| Komisyon Adı | : | ADALET KOMİSYONU |
| Konu | : | Ceza Muhakemesi Kanunu ile Bazı Kanunlarda Değişiklik Yapılmasına Dair Kanun Tasarısı (1/775) (Alt Komisyon metni) |
| Dönemi | : | 26 |
| Yasama Yılı | : | 2 |
| Tarih | : | 09 .11.2016 |
NECATİ YILMAZ (Ankara) - Sayın Bakanım, özür dilerim, tekrar bana söz geldi ama. Şunu söylemek istiyorum: Devletin bütün yükünü adalete taşıtmayacağız. Bu ülkede İçişleri Bakanlığı da var, güvenlik önlemi alacak diğer birimleri de var. Bu anlamıyla, bu takibatı oradaki verdiğiniz meselede olduğu gibi, gözleyebilirsiniz, takip edebilirsiniz. Dolayısıyla, şöyle bir bakış, bir kötü emsal üzerinden büyük yığınların mağdur edilmesinin önünü açamayız. bu doğru bir yaklaşım değil. Başka tedbirler bulabilmeli ama kişi güvenliği burada öne çıkmalı. Dolayısıyla asla ve asla burada temel gerekçeye katılmam mümkün değil. Yani, Cemal Bey'in söylediklerinin tamamının altını kararlılıkla çiziyorum. Olacaksa belki aşamalı bir şekilde giden tedbirler uygulanabilir. Bu tazyik hapsi veyahut da diğer tedbirler aşamalı olabilir ama bir defasında hemen üç aydan, bir yıldan başlayan şey "Az cezalandırdık çünkü niye, yargılamayı bitiremedik, seni öyle bir cezalandırdık, tutukluğu yürüttük, bir daha cezalandırdık, olmadı bir de böyle cezalandıracağız, az kaldı." diyerek peşinden de bir taş atmak gibi bir anlayışla bu meseleye yaklaşılmaz. Dolayısıyla, belki yarın tamamıyla beraatle sonuçlanacak bir süreç de olabilir. O nedenle bence -üst sınır diyorsunuz ama- hayli yüksek bir sınır yani ve "verir" demişsiniz, zaten "verebilir" bile değil.
BAŞKAN - "Verebilir"dir.
NECATİ YILMAZ (Ankara) - Ama bu bile yetmez. Tekrar söylüyorum: Bir emsal üzerinden böyle bir genel hükmün getirilmesi doğru değil. Bir kez daha düşünülmesi ve tamamıyla...

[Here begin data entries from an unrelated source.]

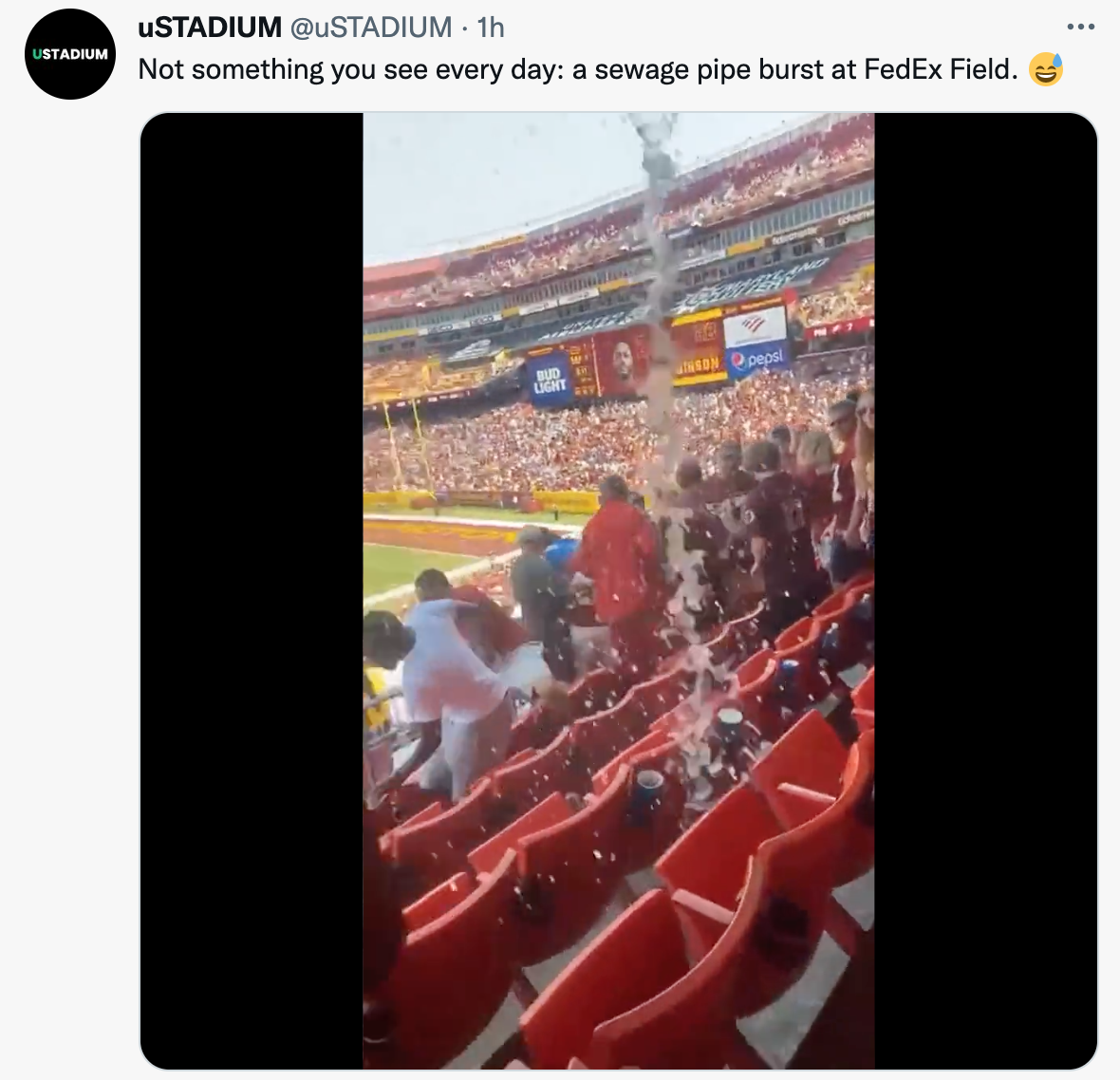Click the man in red jacket
Image resolution: width=1120 pixels, height=1080 pixels.
pos(617,565)
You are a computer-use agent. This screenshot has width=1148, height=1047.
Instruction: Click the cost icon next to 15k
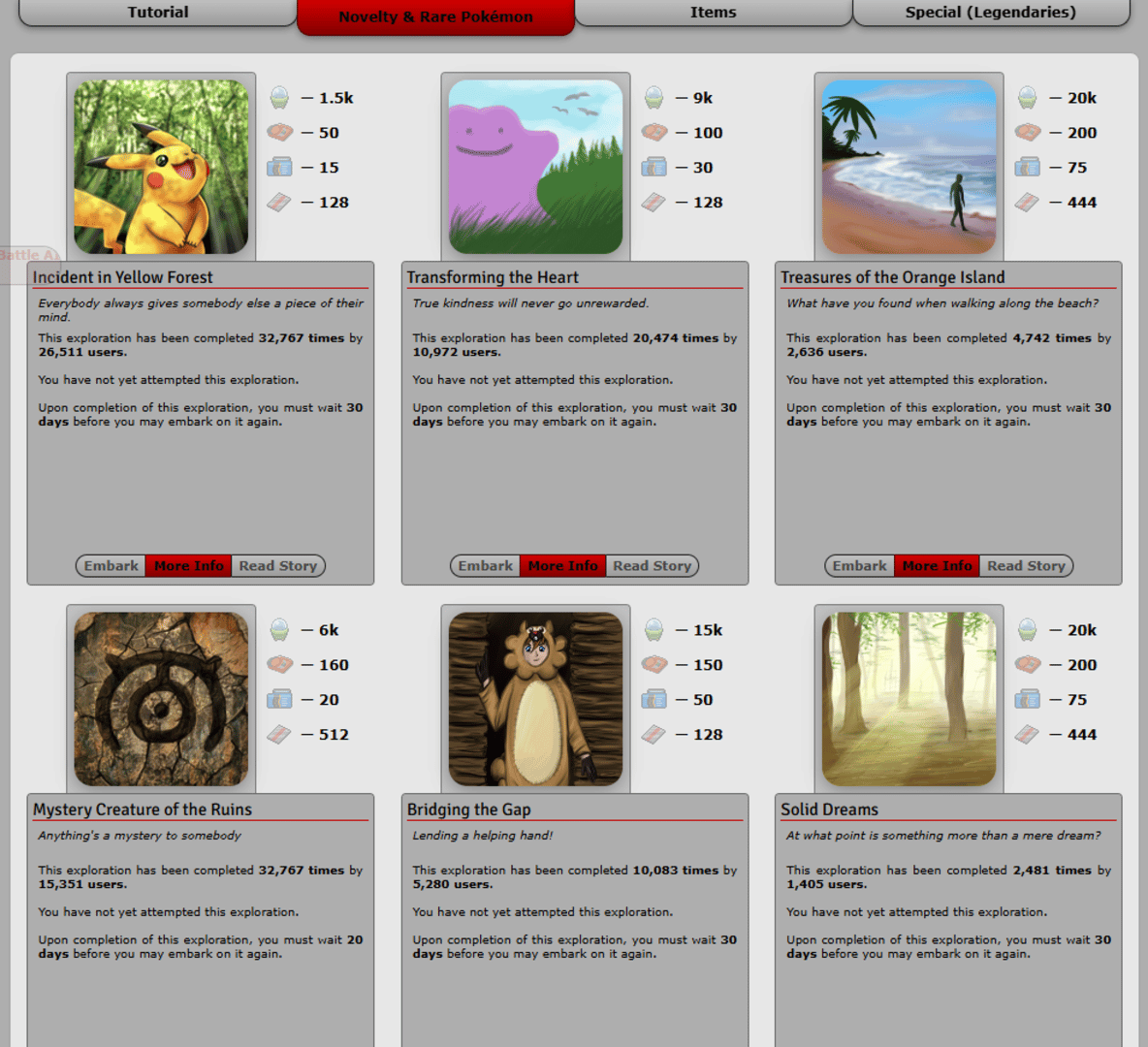(x=654, y=630)
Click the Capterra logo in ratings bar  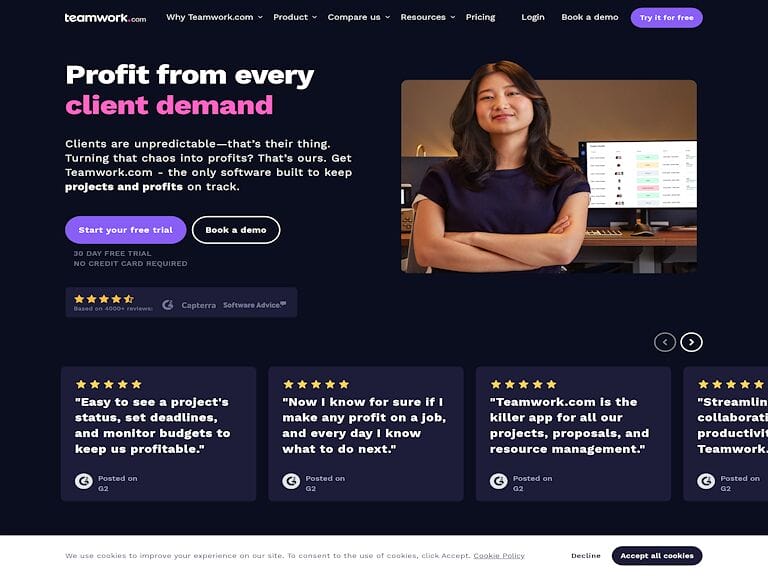[x=198, y=305]
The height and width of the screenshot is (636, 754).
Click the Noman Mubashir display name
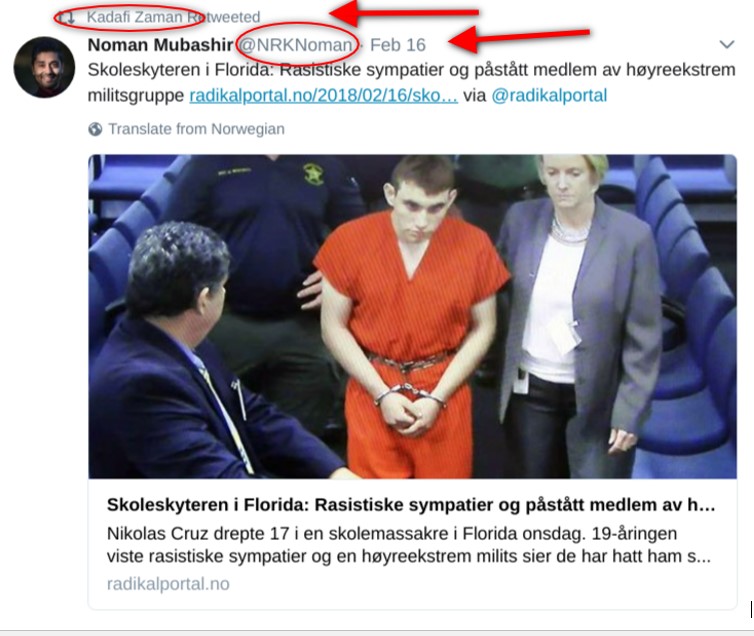160,45
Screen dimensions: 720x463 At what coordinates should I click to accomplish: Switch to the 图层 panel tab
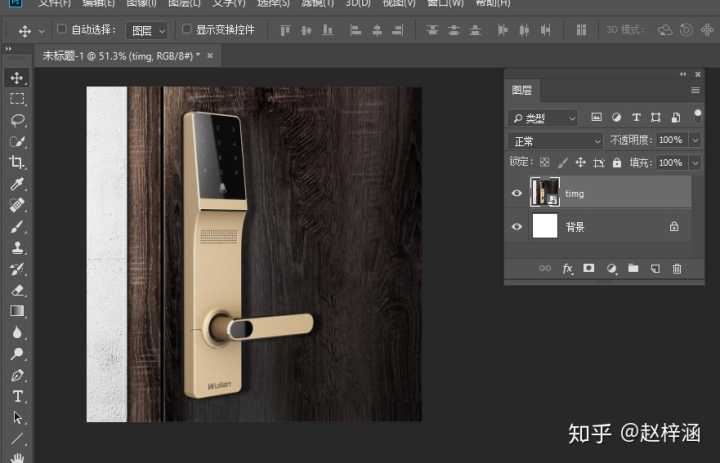pyautogui.click(x=522, y=90)
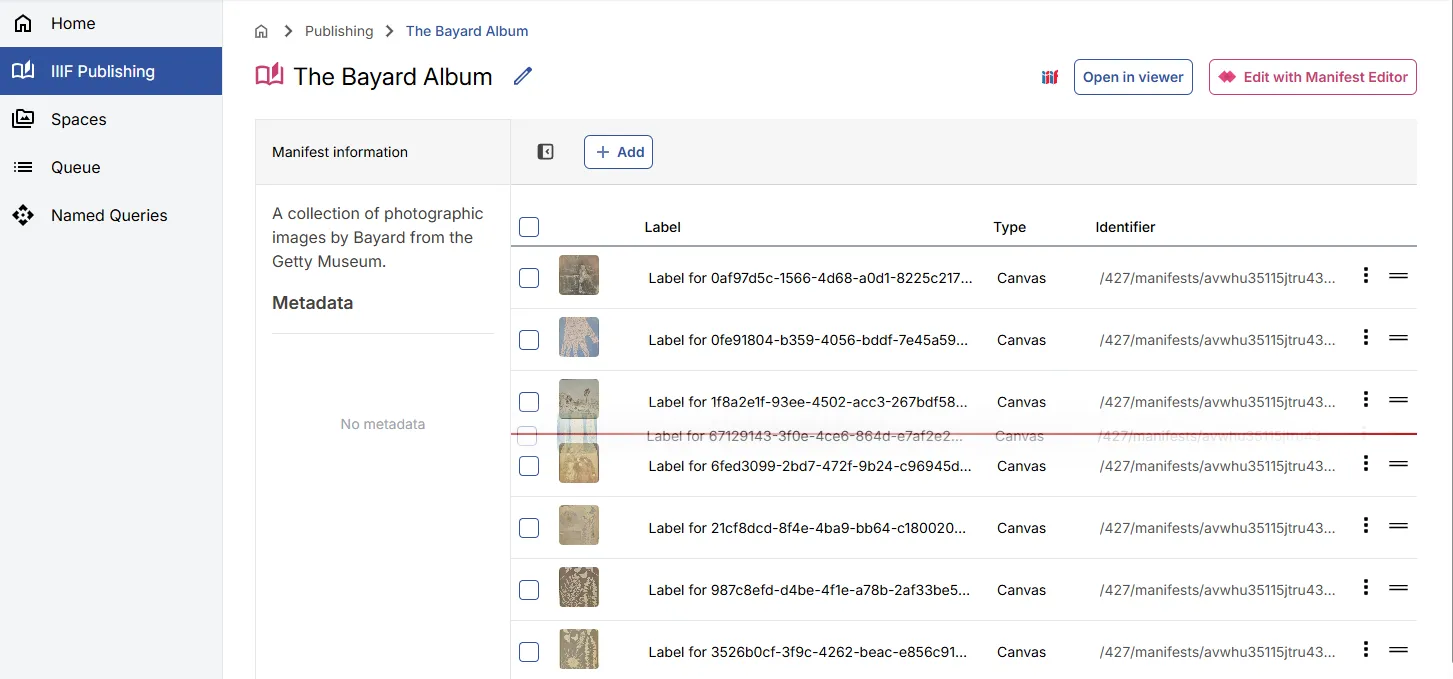This screenshot has height=679, width=1453.
Task: Show the actions menu for the 6fed3099 canvas
Action: coord(1365,463)
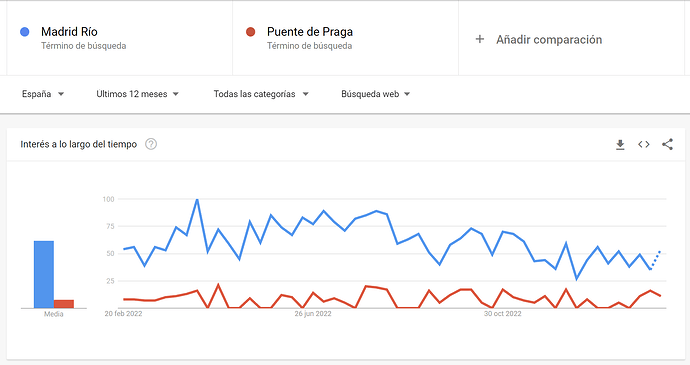
Task: Click the 26 jun 2022 axis label
Action: tap(313, 314)
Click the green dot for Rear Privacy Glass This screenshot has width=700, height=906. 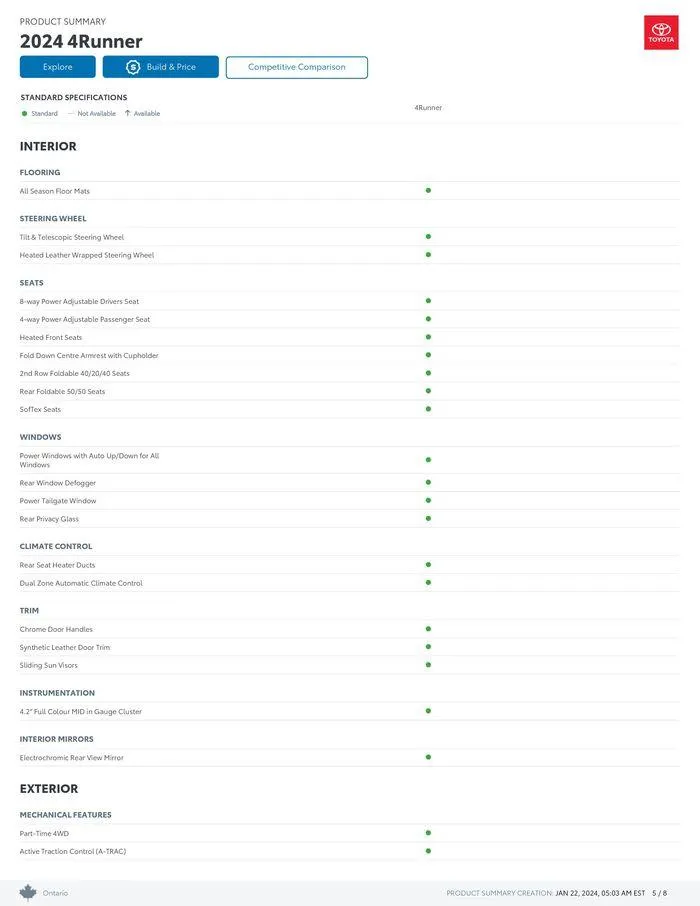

BAŞKAN - Şimdi, şeyi de kabul edelim ki adli kontrolle serbest bırakılan kişinin kontrole zorla uydurulması gibi bir hüküm de yok yani, vatandaş kendisi uyacak buna, uymazsa İçişleri Bakanı veya polis tutup da gel şu adli kontrole uy demiyor; onun müeyyidesi burada, uymazsan arkadaş...
NECATİ YILMAZ (Ankara) - Ama konuştuğumuz kişinin alabileceği cezayla ilgili ölçülmüş bir tutukluluk süresi var zaten, yeterince yatmış zaten.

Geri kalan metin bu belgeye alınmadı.